“Hoy que más triste me siento,
Hoy que más solo yo estoy,
Me he quedado,
Me han dejado
Solo y sin ilusión.”
Cantaban entonces dos ciegos, con facha de ausencia total de baño durante un largo tiempo en la estación de Oceanía, lo hacían a capela; un niño rapado los guiaba sin siquiera atreverse a mirar a los ojos a nadie de los que abordábamos el tren. En sus ojos no había brillo, ni en el de los ciegos, ni en los míos, ni en ninguna persona. Muchos venían completamente dormidos.
Ya es muy tarde.
Por las ventanas en las que leyendas como: “Te amo fulanita”, “tal por cual es un puto”, “Bidder”, “Tal y tal amor 100%”, “mariquitas de la voca tal son la ley”; entran los haces de luz de un sol tímido de finales de otoño, de ese que quema. Que pega duro en la cara como queriendo levantarnos a verdades que nadie quiere saber, pero están ahí, de esas luces que lo despiertan a uno de un plácido sueño y lo llevan a lugares inhóspitos. Que lo traen a uno de vuelta a la realidad.

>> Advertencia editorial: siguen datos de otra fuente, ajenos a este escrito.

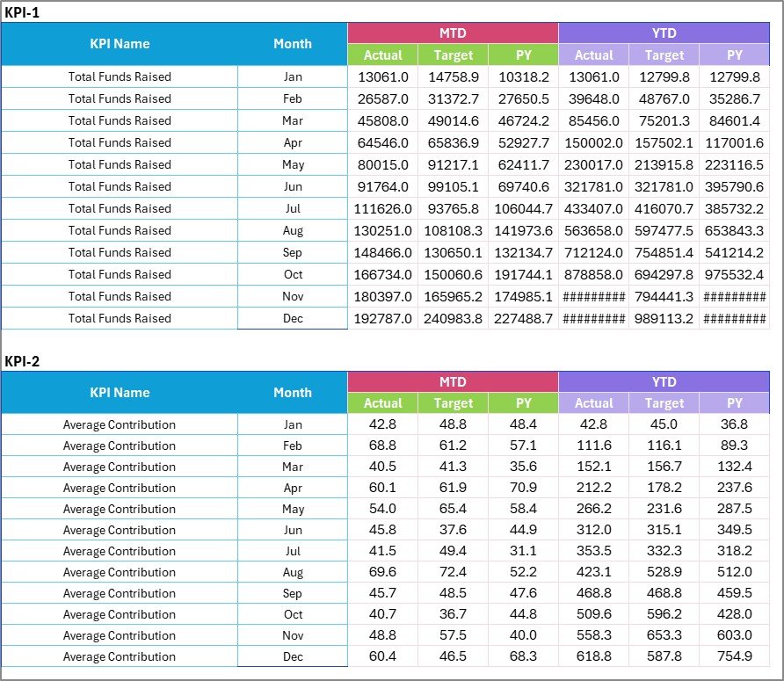Click the MTD Target value 240983.8 for Dec
The image size is (784, 681).
click(454, 318)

De ese tipo de cosas que a uno le demuestran que papá ya no está ahí si algún día lo necesitamos. Que nos dicen que las arrugas aparecen repentinamente, que uno se cansa más rápido, que a veces el mirar el espejo se vuelve un martirio antes verdades terribles, que las noches solitarias se vuelven una carrera contra el tiempo si tuvimos una educación conservadora. Que si no somos conservadores en parte nos sentimos culpables. Que la mayor parte de todos nosotros somos de una clase a la que el televisor nos ofrece los mejores momentos en la vida y que estamos completamente cansados como para saber más allá de lo que nos dicen las noticias del odioso Joaquín López sobre lo que pasa en nuestras tierras. Que no tenemos tiempo a veces de atender nuestra propia sonrisa.
Veo asientos y lugares que a lo largo de mi vida recorrí ya muchas veces, que nunca me han gustado del todo, esos lugares en los que sentado viví y pensé cosas distintas a las que hoy acosan mi pensamiento.
Que inevitablemente serán muchas veces malditos y benditos, pues la historia no se deja de escribir jamás y la mía así continuará hasta que inevitablemente un día muera.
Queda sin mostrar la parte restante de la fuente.